# [Action item A]
Decide whether each statement below agrees with the blog post on William James and nitrous oxide. Answer yes or no for each, and quote the words of the post that decide it. (i) The effects of the gas are the same in every individual. (ii) In Oliver Sacks's case, no nitrous oxide is involved. (iii) The feeling of insight fades as sobriety returns.
# [Action item B]
Extract the part of the blog post on William James and nitrous oxide that runs from "I always have" to "Phenomenology of Spirit.", and copy it exactly.

# [Exercise text]

::::

Friday, August 24, 2012

"Indigo now!"

I always have fun in class with William James's experiments in psychoactive chemistry, especially the one involving nitrous oxide and Hegel's Phenomenology of Spirit.
I strongly urge others to repeat the experiment, which with pure gas is short an harmless enough. The effects will of course vary with the individual, just as they vary in the same individual from time to time; but it is probable that in the former case, as in the latter, a generic resemblance will obtain. With me, as with every other person of whom I have heard, the keynote of the experience is the tremendously exciting sense of an intence metaphysical illumination. Truth lies open to the view in depth beneath depth of almost blinding evidence. The mind sees all the logical relations of being with an apparent subtlety and instantaneity to which its normal consciousness offers no parallel; only as sobriety returns, the feeling of insight fades, and one is left staring vacantly at a few disjointed words and phrases, as one stares at the cadaverous-looking snow peak from which the sunset glow has just fled, or at the black cinder left by an extinguished brand.
He was half-joking, but half not.The punchline is the "fade" at the end, and the joke's on us metaphysical seekers.

Well, looks like Oliver Sacks is carrying on in a similar vein: no nitrous or Hegel in his case, but it's fundamentally the same quest for transcendence through pharmacology. And, it seems about as likely to succeed.

::::

# [Collected data]
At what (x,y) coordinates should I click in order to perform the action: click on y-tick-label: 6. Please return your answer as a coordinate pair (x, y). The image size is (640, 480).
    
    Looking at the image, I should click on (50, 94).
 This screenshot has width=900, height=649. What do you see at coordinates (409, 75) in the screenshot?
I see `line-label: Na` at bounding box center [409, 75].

::::

# [Task response A]
(i) No: "The effects will of course vary with the individual"
(ii) Yes: "no nitrous or Hegel in his case"
(iii) Yes: "only as sobriety returns, the feeling of insight fades"

# [Task response B]
I always have fun in class with William James's experiments in psychoactive chemistry, especially the one involving nitrous oxide and Hegel's Phenomenology of Spirit.